Building Medallion pipelines with ELTMaestro¶

How to design Bronze → Silver → Gold ("medallion") data pipelines in ELTMaestro, mapped to the actual step types you place on the Job editor canvas. Part of the User Guide.

What "medallion" means here¶

The medallion pattern organizes a data platform into three quality tiers:

Layer	Purpose	Grain
🥉 Bronze	Raw landing — capture source data as-is, append-only	Source-shaped, untransformed
🥈 Silver	Cleaned, conformed, deduplicated, validated	Conformed/entity-level
🥇 Gold	Business marts & serving aggregates	Business-grain, read-ready

ELTMaestro implements medallion by convention, not as an enforced construct. The engine has no built-in notion of layers — you impose the discipline through job naming / tags, schema-per-layer naming, and JobStep chaining. Each layer is one (or more) workflow; the tiers are how you organize and promote between them.

Where the layers live — your target data warehouse¶

All three layers — Bronze, Silver, and Gold — live inside the chosen target ("vendor") data-warehouse platform: Redshift, Snowflake, ClickHouse, SparkSQL (HDFS/Hive), Synapse, Databricks, Greenplum, and the rest. ELTMaestro does not host the medallion itself — it builds and orchestrates it on the warehouse, typically as a schema or database per layer (bronze_* / silver_* / gold_*) all within that one platform. You pick the platform per workflow via its Job Type + platform connection (Creating a workflow).

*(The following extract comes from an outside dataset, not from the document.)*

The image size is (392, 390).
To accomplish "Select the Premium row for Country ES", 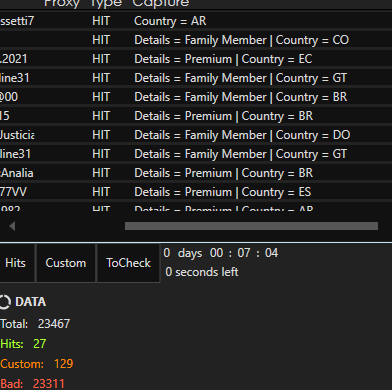I will pos(196,192).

ELTMaestro's job is the movement and the logic on top of it:

Land (Bronze / ingest). Extraction steps pull from heterogeneous sources and land the raw data into an ingest / landing area on the warehouse, as-is and append-only:
Jdbcsource — extract from any JDBC source database;
Onstagegroup — stage files and register them as external tables in the warehouse catalog (Spark/Hive);
General-connection extracts — Datasource (Corelli streaming) and the connector extracts (Mongo, Salesforce, SFTP, local/remote files) that reach a source through a General / Cloud connection. For MPP targets the landing typically stages through object storage ($OBJECT_STORAGE) and loads into the warehouse.
Build up (Silver → Gold). From that landing area you run the data-quality gates and the upper layers entirely inside the warehouse — conform/clean/validate into Silver, aggregate into Gold — using ELTMaestro's transform + load steps, which push the SQL/Spark work down to the platform.

So the shape is always: extract → land on the warehouse → build DQ + Silver + Gold there. Per-platform wiring is in Redshift / SparkSQL / ClickHouse / MPP setup.

Layer → step mapping¶

Every item below is a real step type from the step palette.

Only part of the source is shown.